Voters turned their backs on the previously powerful Fatah Alliance, reducing their number of seats in parliament from 48 to no more than 14.
The alliance comprises candidates from the Iran-backed Popular Mobilization Forces, who finished second in the last elections in 2018 in what was viewed as evidence of Tehran’s growing influence.
That triggered a backlash in October 2019, when hundreds of thousands of Iraqis took to the streets in “Tishreen” protests against corruption, unemployment and foreign influence. Security forces and the PMF militia killed about 600 in a violent crackdown.
“The parties that claim to represent the PMF were punished by the public because of their stances against the Tishreen movement,” Nisan Al-Zayer, an independent candidate, said on Tuesday.

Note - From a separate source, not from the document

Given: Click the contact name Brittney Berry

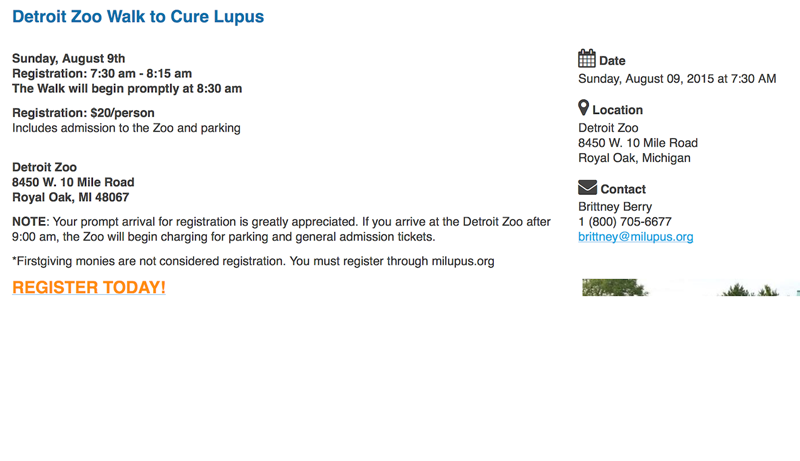Looking at the screenshot, I should point(615,207).
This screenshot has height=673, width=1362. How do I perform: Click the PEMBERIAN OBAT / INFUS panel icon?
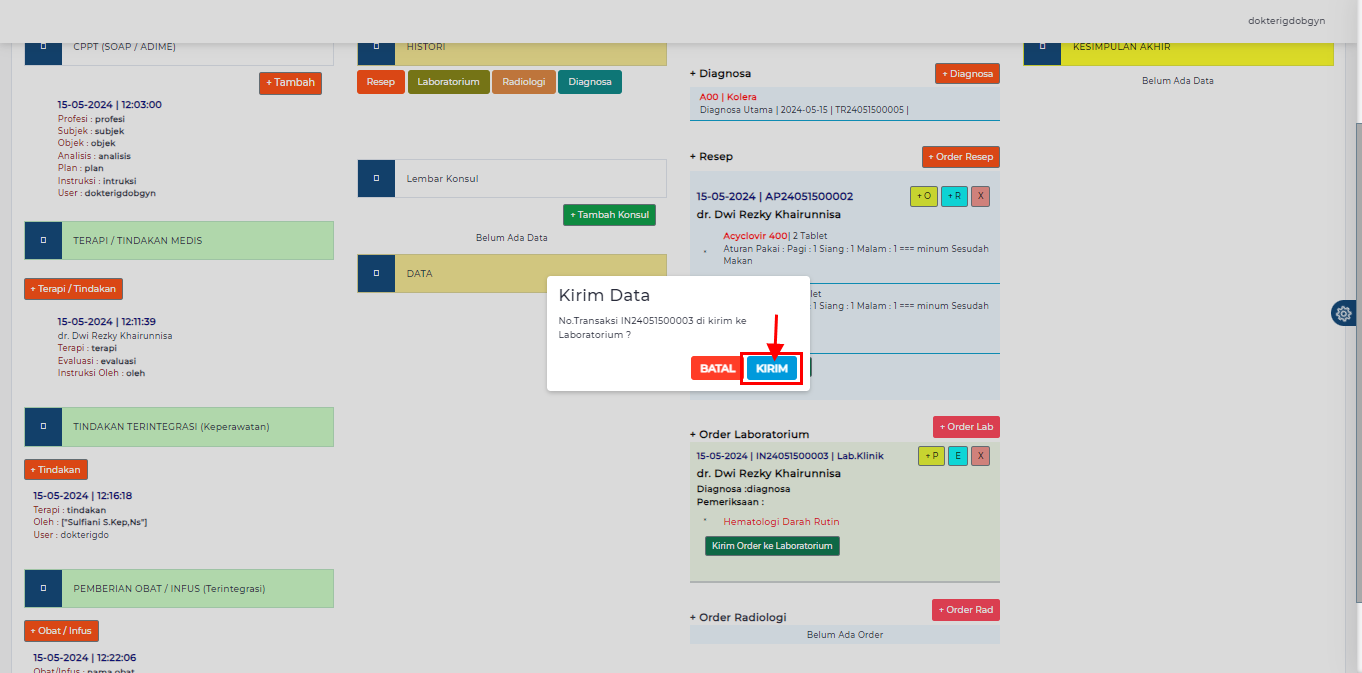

Independent candidates campaigning against Iraq’s corrupt political elite won about 10 seats, the first representation in parliament for the Tishreen protest movement.
Political analyst Ihsan Alshamary said: “The election results were a strong message to Iran that its political arms are rejected by the Shiite street.”

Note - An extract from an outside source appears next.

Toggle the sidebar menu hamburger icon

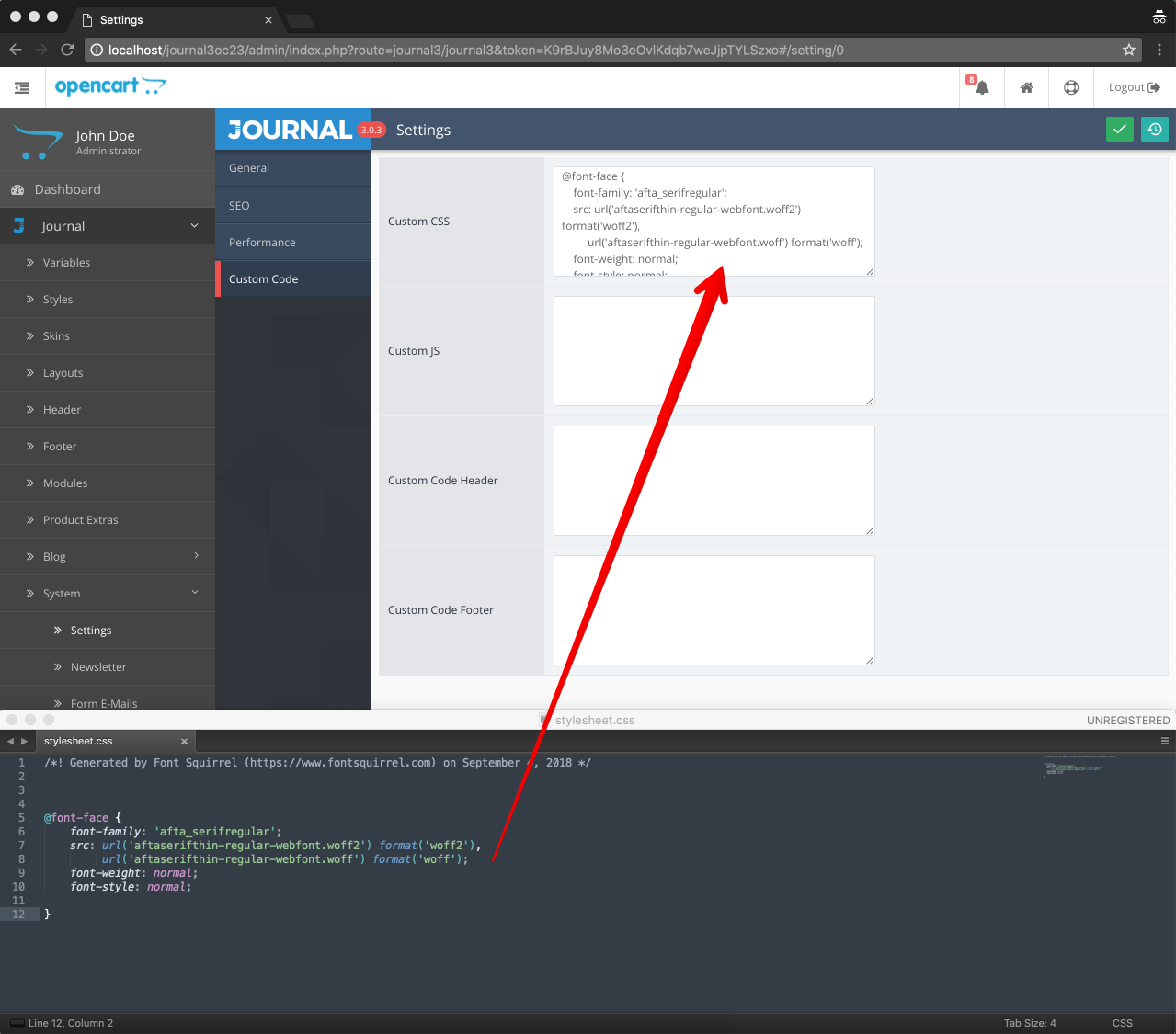tap(22, 87)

With a few votes remaining to be counted after Sunday’s election, the main winner was the populist Shiite cleric Moqtada Al-Sadr, a staunch opponent of foreign involvement in Iraq, especially from Iran.
Sadr’s Sairoon bloc, already the biggest in the 329-seat parliament, will expand from 54 seats to 73. Sadr proclaimed the result a “victory by the people over ... militias,” and there was elation among his supporters.
“The most important thing in this election is that foreign countries like Iran didn’t interfere in the vote,” said Yousef Mohammed, an unemployed 21-year-old in Sadr’s vast Baghdad stronghold of Sadr City. “We’ve been celebrating since last night.”
A Sunni faction headed by parliamentary Speaker Mohamed Al-Halbousi came in second. But in signs that Tehran’s grip on the country will be difficult to dislodge, Iranian ally and former prime minister Nouri Al-Maliki’s bloc finished in third place with 37 seats.
Months of negotiations are now expected before a coalition of at least 165 members of parliament can be formed, with Sadr the power broker holding the fate of incumbent Prime Minister Mustafa Al-Kadhimi in his hands.
A Western diplomat said the leader of Iran’s Quds Force, Esmail Ghaani, was in Baghdad seeking a way to keep Tehran’s allies in power. “They will do whatever they can to organize the biggest bloc, although that will be difficult with Sadr’s power,” the diplomat said.